__What you will do__
Word for word, restate the lines of the material below from its first line through the one containing "Task: Click the Personas module options dots". Omit the rest.

__Records for this exercise__
□ □ □

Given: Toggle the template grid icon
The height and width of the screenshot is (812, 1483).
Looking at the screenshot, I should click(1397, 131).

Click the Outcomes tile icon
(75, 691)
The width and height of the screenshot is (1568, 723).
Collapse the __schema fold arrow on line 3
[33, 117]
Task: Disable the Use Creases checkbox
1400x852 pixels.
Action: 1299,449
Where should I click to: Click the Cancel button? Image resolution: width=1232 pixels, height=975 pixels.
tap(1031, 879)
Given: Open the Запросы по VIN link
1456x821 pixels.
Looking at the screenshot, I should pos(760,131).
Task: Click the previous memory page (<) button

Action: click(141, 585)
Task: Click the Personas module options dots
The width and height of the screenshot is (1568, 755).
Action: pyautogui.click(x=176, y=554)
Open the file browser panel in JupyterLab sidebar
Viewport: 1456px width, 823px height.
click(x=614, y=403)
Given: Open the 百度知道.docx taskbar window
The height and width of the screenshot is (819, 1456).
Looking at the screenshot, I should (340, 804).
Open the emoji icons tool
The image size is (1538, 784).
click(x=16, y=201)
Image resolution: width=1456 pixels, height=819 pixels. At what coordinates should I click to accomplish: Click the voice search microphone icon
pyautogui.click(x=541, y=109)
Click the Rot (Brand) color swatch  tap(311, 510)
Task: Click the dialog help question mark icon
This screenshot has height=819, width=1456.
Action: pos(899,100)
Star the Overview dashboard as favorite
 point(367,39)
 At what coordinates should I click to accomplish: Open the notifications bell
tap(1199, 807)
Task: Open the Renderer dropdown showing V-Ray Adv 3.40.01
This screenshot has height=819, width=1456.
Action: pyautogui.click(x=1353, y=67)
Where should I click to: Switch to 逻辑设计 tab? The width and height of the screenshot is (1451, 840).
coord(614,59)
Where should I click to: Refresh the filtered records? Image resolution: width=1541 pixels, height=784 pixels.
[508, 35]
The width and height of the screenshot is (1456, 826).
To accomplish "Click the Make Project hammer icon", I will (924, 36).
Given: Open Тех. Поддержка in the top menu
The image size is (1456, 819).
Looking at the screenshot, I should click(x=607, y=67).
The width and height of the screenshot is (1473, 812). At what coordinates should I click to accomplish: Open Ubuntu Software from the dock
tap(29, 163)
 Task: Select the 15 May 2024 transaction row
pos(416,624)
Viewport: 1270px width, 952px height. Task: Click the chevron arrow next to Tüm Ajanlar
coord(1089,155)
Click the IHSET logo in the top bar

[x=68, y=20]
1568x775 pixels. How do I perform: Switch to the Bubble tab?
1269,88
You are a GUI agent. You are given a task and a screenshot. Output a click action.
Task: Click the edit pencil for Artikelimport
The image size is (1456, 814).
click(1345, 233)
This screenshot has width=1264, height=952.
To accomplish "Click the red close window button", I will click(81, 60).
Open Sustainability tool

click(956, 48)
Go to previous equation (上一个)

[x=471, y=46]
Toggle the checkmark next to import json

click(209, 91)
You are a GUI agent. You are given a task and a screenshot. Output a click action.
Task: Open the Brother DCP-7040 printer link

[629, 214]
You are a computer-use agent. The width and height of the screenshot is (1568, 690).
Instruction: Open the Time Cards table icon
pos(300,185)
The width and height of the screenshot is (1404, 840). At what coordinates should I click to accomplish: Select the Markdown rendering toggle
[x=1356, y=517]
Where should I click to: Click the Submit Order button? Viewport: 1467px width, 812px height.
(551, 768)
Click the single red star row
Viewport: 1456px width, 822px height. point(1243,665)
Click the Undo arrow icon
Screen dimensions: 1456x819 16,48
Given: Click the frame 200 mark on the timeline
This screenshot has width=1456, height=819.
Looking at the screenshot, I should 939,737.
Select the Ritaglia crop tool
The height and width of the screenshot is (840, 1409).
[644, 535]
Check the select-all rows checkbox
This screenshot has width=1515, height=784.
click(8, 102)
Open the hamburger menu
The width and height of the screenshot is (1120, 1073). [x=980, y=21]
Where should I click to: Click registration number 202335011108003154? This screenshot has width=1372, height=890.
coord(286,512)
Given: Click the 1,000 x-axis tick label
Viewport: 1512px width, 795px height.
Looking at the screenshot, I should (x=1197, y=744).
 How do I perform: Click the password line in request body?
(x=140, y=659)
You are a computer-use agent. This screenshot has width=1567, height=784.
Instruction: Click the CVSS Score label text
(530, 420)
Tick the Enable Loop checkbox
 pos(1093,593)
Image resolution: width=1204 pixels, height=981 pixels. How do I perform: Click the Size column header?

□ □ □

__Response to the task__
Given: Toggle the template grid icon
The height and width of the screenshot is (812, 1483).
Looking at the screenshot, I should click(1397, 131).

Click the Outcomes tile icon
(75, 691)
The width and height of the screenshot is (1568, 723).
Collapse the __schema fold arrow on line 3
[33, 117]
Task: Disable the Use Creases checkbox
1400x852 pixels.
Action: 1299,449
Where should I click to: Click the Cancel button? Image resolution: width=1232 pixels, height=975 pixels.
tap(1031, 879)
Given: Open the Запросы по VIN link
1456x821 pixels.
Looking at the screenshot, I should pos(760,131).
Task: Click the previous memory page (<) button

Action: click(141, 585)
Task: Click the Personas module options dots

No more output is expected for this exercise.